(Exercise directions): Could you show all lines in the entries below that contain the string "event"?

(Stored data entries)
Content starts

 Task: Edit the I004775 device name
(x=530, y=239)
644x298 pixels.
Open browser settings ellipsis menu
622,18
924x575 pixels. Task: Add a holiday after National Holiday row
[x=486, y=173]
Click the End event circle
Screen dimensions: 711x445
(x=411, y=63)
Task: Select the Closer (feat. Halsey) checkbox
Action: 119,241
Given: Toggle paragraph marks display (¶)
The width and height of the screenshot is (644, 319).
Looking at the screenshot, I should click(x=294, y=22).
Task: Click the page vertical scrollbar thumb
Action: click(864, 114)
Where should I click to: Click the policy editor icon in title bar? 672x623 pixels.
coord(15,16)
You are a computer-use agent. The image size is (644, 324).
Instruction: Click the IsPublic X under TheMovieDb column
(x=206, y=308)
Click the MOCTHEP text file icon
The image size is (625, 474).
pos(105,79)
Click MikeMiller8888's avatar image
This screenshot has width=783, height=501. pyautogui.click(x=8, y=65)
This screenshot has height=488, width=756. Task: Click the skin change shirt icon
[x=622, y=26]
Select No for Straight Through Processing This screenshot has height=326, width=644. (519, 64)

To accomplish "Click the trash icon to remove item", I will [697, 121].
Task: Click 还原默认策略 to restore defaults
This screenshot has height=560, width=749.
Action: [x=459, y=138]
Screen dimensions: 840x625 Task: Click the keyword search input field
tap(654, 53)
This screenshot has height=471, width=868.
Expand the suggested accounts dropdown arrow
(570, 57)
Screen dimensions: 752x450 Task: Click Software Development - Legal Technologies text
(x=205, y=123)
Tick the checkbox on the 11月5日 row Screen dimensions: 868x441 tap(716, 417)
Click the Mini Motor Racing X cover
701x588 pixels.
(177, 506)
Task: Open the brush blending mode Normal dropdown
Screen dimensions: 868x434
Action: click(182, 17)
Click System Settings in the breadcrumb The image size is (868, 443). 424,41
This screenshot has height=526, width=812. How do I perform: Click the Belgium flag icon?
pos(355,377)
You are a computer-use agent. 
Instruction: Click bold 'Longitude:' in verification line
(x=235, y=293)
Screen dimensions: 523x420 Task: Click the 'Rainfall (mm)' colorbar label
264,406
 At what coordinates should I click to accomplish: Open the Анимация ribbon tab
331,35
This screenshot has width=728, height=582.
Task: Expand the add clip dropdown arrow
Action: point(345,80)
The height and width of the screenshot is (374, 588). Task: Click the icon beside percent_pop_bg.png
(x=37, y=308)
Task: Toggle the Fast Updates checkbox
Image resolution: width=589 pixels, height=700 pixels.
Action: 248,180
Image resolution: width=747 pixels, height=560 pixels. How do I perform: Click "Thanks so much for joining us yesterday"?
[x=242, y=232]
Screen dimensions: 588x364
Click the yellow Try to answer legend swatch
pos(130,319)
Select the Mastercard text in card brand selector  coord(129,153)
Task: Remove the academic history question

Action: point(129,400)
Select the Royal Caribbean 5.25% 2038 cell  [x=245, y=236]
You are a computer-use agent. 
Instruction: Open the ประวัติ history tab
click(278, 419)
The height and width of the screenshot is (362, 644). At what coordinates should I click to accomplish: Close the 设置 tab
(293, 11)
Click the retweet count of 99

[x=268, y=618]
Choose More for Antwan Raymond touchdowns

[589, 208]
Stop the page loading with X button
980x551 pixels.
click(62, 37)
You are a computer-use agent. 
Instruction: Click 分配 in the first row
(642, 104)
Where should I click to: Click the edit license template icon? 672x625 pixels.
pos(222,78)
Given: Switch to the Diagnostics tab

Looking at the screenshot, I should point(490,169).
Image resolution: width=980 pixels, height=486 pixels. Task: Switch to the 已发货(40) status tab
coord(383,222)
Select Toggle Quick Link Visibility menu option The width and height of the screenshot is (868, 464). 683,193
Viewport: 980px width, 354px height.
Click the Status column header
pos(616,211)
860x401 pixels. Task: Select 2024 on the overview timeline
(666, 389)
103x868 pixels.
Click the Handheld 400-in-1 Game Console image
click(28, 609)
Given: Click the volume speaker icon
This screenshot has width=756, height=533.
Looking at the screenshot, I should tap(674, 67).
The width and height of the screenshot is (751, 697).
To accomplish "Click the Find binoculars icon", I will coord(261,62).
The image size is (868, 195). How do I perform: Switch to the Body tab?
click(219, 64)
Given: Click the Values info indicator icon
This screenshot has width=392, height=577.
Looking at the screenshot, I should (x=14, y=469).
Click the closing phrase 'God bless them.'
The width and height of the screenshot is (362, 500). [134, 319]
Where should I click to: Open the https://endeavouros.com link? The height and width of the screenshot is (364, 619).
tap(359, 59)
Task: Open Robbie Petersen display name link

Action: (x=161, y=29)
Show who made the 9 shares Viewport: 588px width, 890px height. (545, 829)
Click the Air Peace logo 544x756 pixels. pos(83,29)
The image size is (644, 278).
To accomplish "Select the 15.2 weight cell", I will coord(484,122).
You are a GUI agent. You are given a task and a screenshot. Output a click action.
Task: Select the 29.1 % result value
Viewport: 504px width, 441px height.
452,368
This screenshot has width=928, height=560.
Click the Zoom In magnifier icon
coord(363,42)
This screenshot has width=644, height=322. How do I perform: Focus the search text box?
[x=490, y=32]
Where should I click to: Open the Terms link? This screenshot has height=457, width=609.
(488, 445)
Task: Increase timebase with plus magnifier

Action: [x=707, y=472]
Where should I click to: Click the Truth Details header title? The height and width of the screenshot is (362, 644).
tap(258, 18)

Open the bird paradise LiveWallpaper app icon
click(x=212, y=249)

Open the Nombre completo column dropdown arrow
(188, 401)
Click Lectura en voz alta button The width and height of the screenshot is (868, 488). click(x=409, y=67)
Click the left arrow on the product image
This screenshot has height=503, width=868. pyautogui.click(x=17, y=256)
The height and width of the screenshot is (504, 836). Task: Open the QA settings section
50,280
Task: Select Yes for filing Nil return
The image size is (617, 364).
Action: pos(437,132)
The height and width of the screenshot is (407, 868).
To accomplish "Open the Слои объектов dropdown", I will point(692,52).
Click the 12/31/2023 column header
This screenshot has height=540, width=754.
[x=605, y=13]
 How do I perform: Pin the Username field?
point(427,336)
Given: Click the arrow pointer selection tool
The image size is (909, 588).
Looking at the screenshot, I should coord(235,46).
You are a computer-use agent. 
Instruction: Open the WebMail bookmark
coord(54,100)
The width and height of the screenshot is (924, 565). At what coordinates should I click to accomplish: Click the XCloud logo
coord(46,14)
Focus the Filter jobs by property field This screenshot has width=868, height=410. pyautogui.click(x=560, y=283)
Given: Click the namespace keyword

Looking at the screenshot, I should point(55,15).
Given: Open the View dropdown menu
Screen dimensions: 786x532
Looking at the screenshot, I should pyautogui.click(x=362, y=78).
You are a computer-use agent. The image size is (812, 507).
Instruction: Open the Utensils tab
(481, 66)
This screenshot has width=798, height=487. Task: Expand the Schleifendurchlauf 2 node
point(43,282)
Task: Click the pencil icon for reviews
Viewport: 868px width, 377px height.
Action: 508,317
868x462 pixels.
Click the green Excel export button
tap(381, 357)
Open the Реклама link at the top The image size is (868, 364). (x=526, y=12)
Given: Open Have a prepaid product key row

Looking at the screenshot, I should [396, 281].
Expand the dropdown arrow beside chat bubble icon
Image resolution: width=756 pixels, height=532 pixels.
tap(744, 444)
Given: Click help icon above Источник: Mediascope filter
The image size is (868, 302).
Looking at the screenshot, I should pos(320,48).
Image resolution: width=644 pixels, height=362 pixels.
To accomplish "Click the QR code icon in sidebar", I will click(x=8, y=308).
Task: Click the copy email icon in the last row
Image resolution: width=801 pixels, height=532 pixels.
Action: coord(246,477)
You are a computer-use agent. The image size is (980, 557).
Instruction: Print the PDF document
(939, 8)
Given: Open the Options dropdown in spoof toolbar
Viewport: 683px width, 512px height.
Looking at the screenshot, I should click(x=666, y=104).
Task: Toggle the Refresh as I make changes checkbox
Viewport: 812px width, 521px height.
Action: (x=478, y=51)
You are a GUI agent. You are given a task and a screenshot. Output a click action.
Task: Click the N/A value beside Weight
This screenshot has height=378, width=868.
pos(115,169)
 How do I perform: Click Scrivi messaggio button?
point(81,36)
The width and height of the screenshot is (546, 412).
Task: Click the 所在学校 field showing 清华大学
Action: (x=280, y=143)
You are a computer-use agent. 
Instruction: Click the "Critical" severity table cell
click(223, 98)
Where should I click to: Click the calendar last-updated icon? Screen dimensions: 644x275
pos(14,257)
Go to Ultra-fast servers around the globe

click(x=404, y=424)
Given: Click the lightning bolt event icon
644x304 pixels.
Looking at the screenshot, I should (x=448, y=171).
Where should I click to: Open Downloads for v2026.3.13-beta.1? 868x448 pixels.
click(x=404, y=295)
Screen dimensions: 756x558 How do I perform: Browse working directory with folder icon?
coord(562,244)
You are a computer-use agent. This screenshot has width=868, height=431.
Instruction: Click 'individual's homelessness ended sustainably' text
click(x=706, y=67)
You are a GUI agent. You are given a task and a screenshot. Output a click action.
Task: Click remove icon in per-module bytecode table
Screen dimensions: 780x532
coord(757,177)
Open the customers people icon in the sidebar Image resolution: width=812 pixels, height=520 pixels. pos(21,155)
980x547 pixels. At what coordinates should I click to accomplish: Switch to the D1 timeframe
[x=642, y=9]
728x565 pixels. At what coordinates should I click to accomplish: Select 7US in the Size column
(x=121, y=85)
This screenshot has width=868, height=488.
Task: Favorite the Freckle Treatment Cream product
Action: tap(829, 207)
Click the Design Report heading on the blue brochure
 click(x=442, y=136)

Content ends

(Solution for this exercise):
Click the End event circle
Given: Click the lightning bolt event icon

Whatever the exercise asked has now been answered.